Gazinodan
sonra film piyasasında da iyi para getiren bir kişi haline gelen
Ahu Tuğba son filmi olan “Zifaf"ta ağırlığını ortaya
koydu ve ünlü aktörlere tampon olmayacağını göstererek adını
birinci ve sürmanşet yazdırdı... Ahu Tuğba bu tutumuyla aynı
zamanda kendisini yalnızca süs olarak gören
erkek
aktörlere de düşündükleri gibi olmadığını göstermiş
oldu...
Son
filmi "Zifaf''ta Faruk Peker’le bol bol yatak sahnesi olan Ahu
Tuğba güzelliğinin yanısıra oyun gücünü da ortaya koyarak
afişlerdeki adının hakkını veriyordu... Evet bundan böyle erkek
oyuncular Ahu Tuğba'nın altında artık...
Ahu
Tuğba'nın sanat yaşamının büyük bir bölümü çıkışlarla
doludur. Ne var ki gazino neonlarında ismini assoliste yakın
yazdırdığı halde sinemada hep ünlü aktörlerin altında yer
almıştı. Oysa son filmi olan “Zifaf"ta bu ünlüleri altına
almasını bildi Ahu Tuğba... Ve adını birinci ve sürmanşet
yazdırdı... Böylece sanatçı büyüklük kompleksindeki Faruk Peker gibi oyuncuyla, Salih Güney'li kadronun üstüne çıkarken,
film piyasasında da yeni bir döneme giriyordu... Kuvvetliydi, çünkü
para kazandırıyordu artık...
Üç
yıl önce sahnelerde başlayan Ahu Tuğba fırtınası sinemada da
şiddetini koruyor... Assolistlerin kadrosunda çalışması için
şart koştuğu, gazinocunun daha kapıdan girmeden “sultanım”

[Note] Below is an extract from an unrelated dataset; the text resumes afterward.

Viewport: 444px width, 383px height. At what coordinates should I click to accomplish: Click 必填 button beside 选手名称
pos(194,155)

diye karşıladığı Ahu Tuğba, gelişiyle birlikte peşinden
birçok para bırakan erkeği sürüklediğinden, çevirdiği
filmlerde de hem para getiriyor, hem de ünlü aktörlere tampon
oluyordu... Ancak Sezer film adına Berker İnanoğlu hesabına
çevirdiği son filmde Ahu Tuğba kanunu işledi... Daha doğrusu Ahu
Tuğba adına dönüm noktası olan “Zifaf" adlı filmde,
sanatçı erkeklerden intikamını aldı... Ve herhangi bir aktöre
artık tampon olmak niyetinde olmadığını, kendi ağırlığının
para getireceğini ortaya koydu... Ahu Tuğba'nın sinema grafiğine
bakarsanız ünlü olmadan önceki filmlerini saymazsak, Kadir
İnanır’lı filmlerin çoğunlukta olduğu görülür. Ardından
Tarık Akan ... Ve bu filmlerin hepsinde Ahu Tuğba daima ikinci
olarak yazılmıştır... Ama bu filmlerle yapımcısı para
kazanınca, Ahu Tuğba'nın da politikası değişti... Bir anlamda
artık sinema piyasasında da borusunu öttürmeye başladı...

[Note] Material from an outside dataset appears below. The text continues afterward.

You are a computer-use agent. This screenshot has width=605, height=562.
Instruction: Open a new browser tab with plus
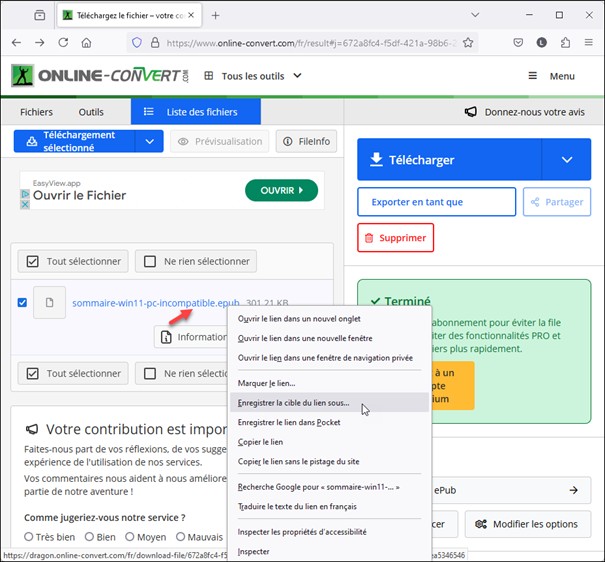pos(215,15)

Bundan elbette ki yararlanacaktı... Ahu Tuğba'da onu yaptı... Önce
filme başlamadan adının birinci üstelik Yeşilçam diliyle
sürmanşet yazılmasını şart koştu.. Ondan sonra “Zifaf”

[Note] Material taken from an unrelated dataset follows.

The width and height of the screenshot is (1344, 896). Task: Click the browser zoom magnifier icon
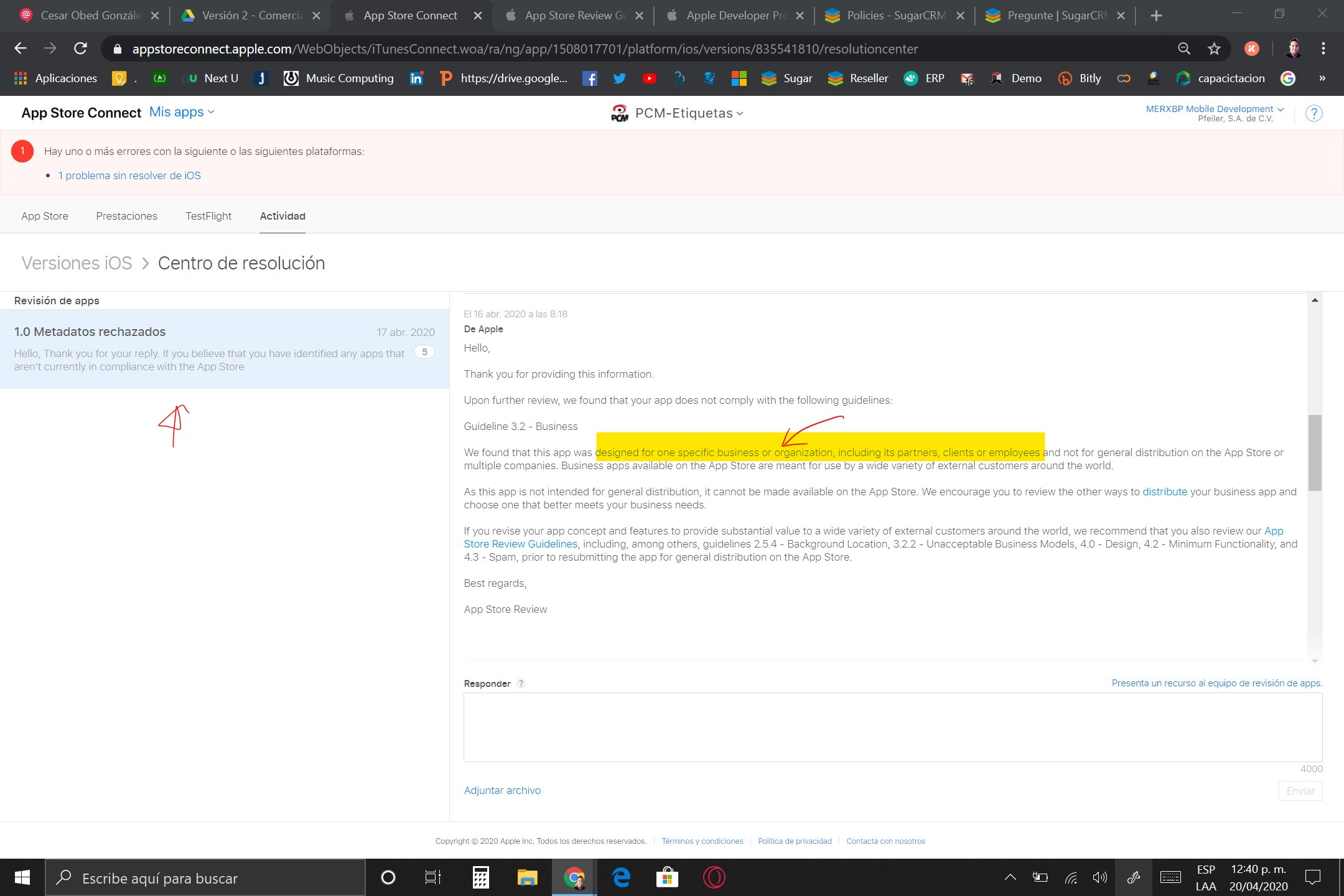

filminin çekimine başladı... Hele Faruk Peker gibi ortaya kanun ve
sorun çıkaran bir aktörle oynamasına rağmen... Evet, gerek
filmin jeneriğinde, gerekse afiş ve lobilerinde Ahu Tuğba, Faruk
Peker, Salih Güney gibi erkekleri altına aldı... Bu aynı zamanda
Ahu Tuğba’nın intikamla karışık zaferi oluyordu... Tıpkı
filmlerinin iş yapması gibi bir zafere ikincisini eklemiş, kadın
ağırlıklı senaryoda yine kadının ismini başa yazdırarak
kuvvetini ortaya koymuştu... “Sinemada artık belirli yerim var”
diyen Ahu Tuğba son filmi “Zifaf” la ilgili olarak da diyordu
ki:
“Daha
önceki filmlerde senaryo neyi gerektiriyorsa yaptım... Soyundum,
öpüştüm, yatağa girdim... Ağırlığı üstlendiğim halde
erkek oyuncunun adının önce yazılmasına da ses çıkarmadım.
Ama artık durum değişti... Madem ki ben tutuluyorum ve para
kazandırıyorum, geçer akçe olduğum sürece de adım birinci ve
büyük yazılacak” Evet erkek oyuncular Ahu'nun altında kaldı...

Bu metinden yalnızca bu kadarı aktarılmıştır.